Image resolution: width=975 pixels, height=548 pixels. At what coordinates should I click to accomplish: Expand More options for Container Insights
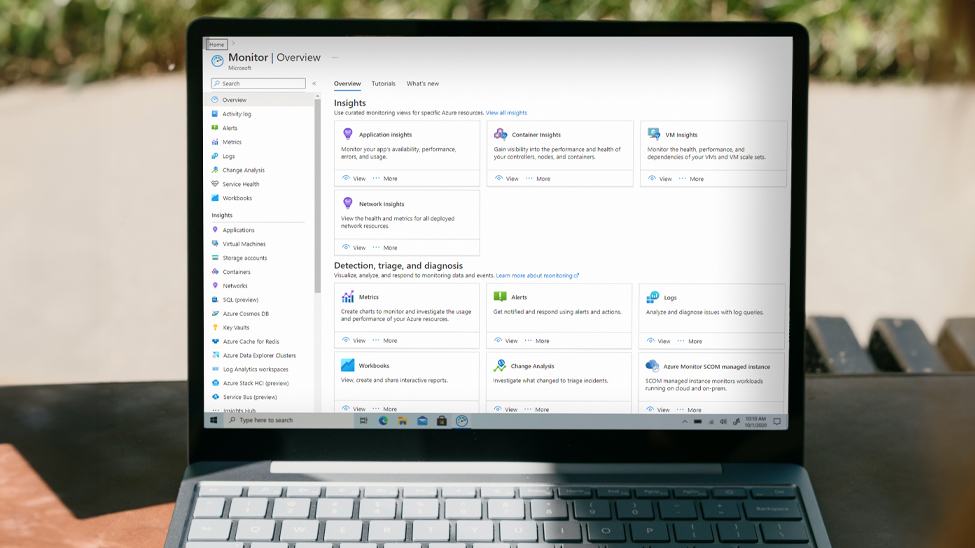click(x=538, y=179)
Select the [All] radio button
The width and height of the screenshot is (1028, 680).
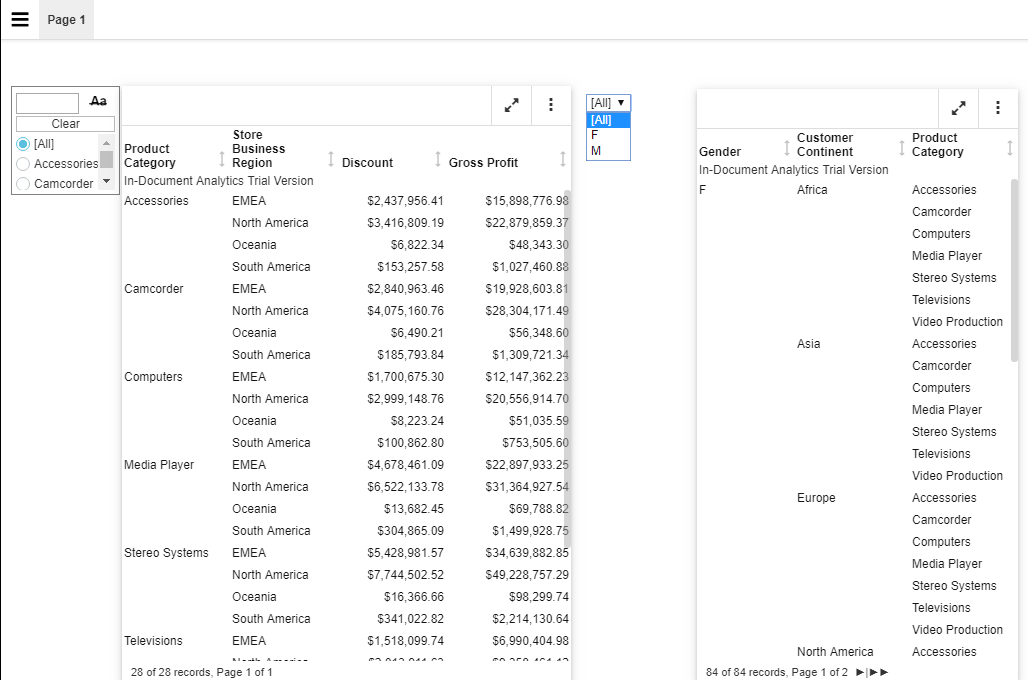[x=24, y=144]

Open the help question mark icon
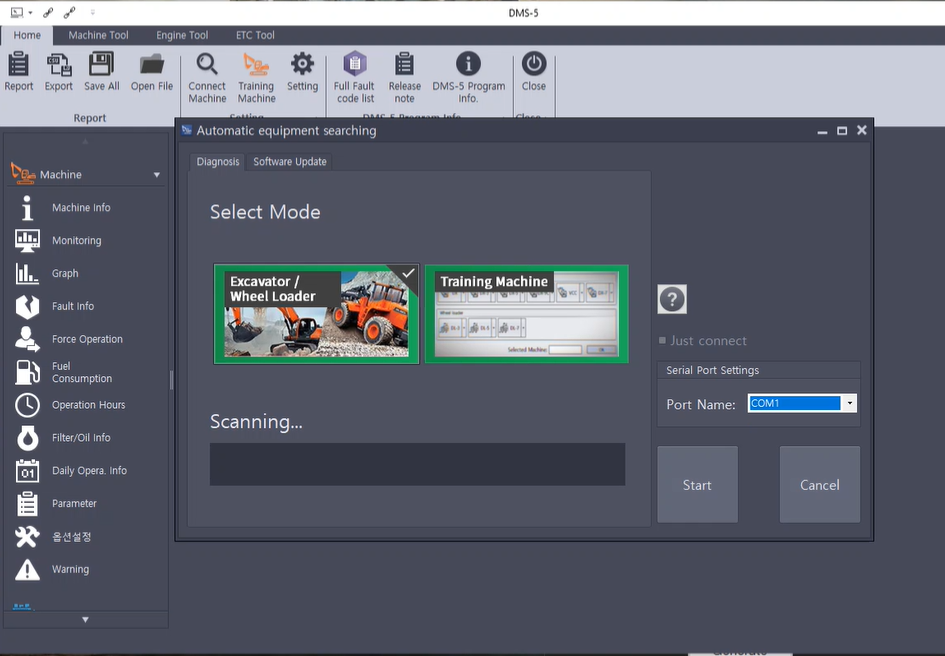[x=671, y=298]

◆ Exercise requirements ◆
Please rewrite the records above with "pixels" changed to "px" and everything else left as it is, omitting the pictures.

◆ Output of the task ◆
Image resolution: width=975 px, height=548 px. At what coordinates should I click to accomplish: Expand More options for Container Insights
click(x=538, y=179)
Select the [All] radio button
The width and height of the screenshot is (1028, 680).
[x=24, y=144]

Open the help question mark icon
[x=671, y=298]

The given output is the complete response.